Pedro M. Domene
La construcción formal de un relato configura, de alguna manera, el resto de la historia a contar; y si, además, en esa narración se pretende hilvanar una coherente sucesión de sucesos o alternar acontecimientos, la cuestión puede resultar harto difícil y de un complejo y elaborado desarrollo narrativo. Este ha sido el proceso seguido por Herminia Luque (Granada, 1964) para justificar su nueva novela, Al sur de la nada (2013), una convergencia de historias, que protagonizan tres mujeres cuyo denominador común es la certeza de su cercano fin. Un oscuro tapiz, la sombra misma de la muerte, recorre en su esencia las páginas de esta novela. La narradora granadina ha compuesto su obra de ficción, desde sus comienzos, con una calculada mirada, y desde perspectivas técnicas muy distintas, casos de Piscinas de enero (2009), Bitácora de Poseidón (2010), El códice purpúreo (2011), y ahora en su cuarta entrega, Al sur de la nada, exhibe la vida de las mujeres, cuyos nombres fácilmente reconocibles, Juliana, Amparo y Virginia, muestran tres asombrosos caracteres, y consigue establece entre ellas, y su atormentada existencia, un vínculo narrativo posible, secuela de una sutil galería histórica que le permite, como novelista, ahondar en la esencia misma de sus vidas.

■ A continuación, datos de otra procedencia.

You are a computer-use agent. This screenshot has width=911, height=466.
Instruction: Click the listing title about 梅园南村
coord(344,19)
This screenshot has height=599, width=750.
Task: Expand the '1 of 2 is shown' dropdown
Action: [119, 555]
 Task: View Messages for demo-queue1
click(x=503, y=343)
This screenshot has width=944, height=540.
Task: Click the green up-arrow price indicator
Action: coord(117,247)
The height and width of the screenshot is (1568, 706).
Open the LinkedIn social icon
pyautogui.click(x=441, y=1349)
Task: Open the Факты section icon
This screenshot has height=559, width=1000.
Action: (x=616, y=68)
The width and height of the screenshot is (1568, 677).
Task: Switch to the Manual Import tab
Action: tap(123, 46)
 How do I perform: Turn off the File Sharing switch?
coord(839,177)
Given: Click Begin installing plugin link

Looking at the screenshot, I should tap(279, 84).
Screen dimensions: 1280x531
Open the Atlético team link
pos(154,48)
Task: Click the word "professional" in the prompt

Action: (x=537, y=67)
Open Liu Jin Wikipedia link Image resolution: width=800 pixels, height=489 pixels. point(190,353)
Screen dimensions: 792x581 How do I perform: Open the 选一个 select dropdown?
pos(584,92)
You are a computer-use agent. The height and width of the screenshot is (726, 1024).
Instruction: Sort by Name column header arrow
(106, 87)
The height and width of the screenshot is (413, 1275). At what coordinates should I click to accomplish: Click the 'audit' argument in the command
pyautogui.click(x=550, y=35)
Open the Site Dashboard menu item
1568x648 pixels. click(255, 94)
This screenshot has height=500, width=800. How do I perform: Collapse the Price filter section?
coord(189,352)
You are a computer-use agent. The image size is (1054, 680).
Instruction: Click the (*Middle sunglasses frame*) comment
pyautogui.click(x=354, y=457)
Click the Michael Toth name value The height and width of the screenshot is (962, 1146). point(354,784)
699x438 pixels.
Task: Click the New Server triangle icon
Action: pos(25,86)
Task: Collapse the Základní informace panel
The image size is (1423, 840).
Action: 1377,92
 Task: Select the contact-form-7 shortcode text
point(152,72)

Herminia Luque se ejercita literariamente hablando cuando propone sus historias basadas, esencialmente, en la fuerza de unos registros lingüísticos distintos, y así en Al sur de la nada, ensaya una prosa cargada de arcaísmos, palabras en desuso de un mundo rural ya desaparecido, que amorosamente son recuperados. En esta nouvelle, Anica en la ficción, es seducida por un escritor, sin duda, Gerald Brenan, del que queda embarazada, y bastantes años después reconstruye su pasado cuando muy enferma quiere conocer a su hija. En la segunda, Un féretro naranja, una antigua reina de la belleza, Amparo Muñoz, encara con lucidez la recta final de una enfermedad, cuando antes había sido considerada la mujer más bella del universo, y tras dejar atrás una vida de placeres y excesos. Y finalmente, en La cabra, se cuenta que una anciana Virginia Woolf escribe sus memorias, que incluyen, para mayor verosimilitud, el episodio de un fallido intento de suicidio al que sobrevivió milagrosamente, según narra Luque. Pura ficción porque en este caso la narradora inglesa es rescatada de ese trágico final, y se le inventa una vejez apacible en la que pueda escribir sus memorias con toda tranquilidad, propósito que ella siempre había esgrimido cuando llegara el día, una vez cumplidos los sesenta. Esa muerte, la que Herminia Luque le proporciona a cada una de las heroínas, no es sino el telón oscuro sobre el que destaca la silueta iluminada y vibrante, el cuerpo sensual e intelectual, profundamente vivo, de tres mujeres singulares y de su proyección real o ficticia, como queramos verlas los lectores.